WORK ITEM: The lines needed are those from the start of the records through the line holding "Given: Tap the red badge showing 4", each copied exactly.

MATERIAL PROVIDED:
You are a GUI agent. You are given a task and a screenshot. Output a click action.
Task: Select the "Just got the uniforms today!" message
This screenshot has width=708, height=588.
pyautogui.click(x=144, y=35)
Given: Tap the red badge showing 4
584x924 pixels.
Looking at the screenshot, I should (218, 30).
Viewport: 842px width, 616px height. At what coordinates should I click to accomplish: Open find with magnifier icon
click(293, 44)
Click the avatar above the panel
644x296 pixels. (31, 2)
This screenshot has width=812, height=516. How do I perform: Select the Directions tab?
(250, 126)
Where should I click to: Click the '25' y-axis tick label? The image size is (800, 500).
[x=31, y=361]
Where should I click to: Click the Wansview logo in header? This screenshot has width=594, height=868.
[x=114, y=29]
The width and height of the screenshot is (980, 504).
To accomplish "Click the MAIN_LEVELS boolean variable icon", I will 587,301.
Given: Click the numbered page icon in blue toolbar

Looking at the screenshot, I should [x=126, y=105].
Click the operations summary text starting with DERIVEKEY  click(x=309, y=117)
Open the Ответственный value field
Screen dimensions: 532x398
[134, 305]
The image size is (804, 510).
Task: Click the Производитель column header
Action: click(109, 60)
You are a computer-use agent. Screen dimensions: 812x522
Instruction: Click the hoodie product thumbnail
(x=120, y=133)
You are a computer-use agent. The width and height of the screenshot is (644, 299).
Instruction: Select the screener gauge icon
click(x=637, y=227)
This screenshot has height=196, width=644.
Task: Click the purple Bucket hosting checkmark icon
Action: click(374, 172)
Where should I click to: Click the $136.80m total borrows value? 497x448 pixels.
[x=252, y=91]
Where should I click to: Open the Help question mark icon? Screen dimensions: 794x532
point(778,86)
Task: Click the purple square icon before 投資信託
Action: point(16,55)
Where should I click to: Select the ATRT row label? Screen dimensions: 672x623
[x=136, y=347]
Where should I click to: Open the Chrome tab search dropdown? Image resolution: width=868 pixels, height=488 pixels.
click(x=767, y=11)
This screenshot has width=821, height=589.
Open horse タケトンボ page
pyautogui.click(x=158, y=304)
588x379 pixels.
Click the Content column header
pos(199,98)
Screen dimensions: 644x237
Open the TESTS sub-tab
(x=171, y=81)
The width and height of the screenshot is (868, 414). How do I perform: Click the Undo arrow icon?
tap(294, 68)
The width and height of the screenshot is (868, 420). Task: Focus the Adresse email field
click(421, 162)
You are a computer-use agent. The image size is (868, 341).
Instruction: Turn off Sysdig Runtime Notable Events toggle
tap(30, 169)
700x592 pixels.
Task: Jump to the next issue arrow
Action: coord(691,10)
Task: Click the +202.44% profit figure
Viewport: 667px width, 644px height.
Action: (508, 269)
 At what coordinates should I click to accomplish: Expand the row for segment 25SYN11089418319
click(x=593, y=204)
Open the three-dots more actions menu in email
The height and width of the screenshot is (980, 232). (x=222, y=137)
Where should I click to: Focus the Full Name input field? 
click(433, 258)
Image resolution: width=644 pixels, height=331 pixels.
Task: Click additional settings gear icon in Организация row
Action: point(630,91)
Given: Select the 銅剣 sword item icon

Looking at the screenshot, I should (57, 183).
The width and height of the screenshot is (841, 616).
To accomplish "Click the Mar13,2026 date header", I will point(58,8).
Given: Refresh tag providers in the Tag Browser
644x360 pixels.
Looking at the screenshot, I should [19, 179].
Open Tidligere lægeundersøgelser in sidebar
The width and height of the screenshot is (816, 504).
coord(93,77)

RESULT BELOW:
You are a GUI agent. You are given a task and a screenshot. Output a click action.
Task: Select the "Just got the uniforms today!" message
This screenshot has width=708, height=588.
pyautogui.click(x=144, y=35)
Given: Tap the red badge showing 4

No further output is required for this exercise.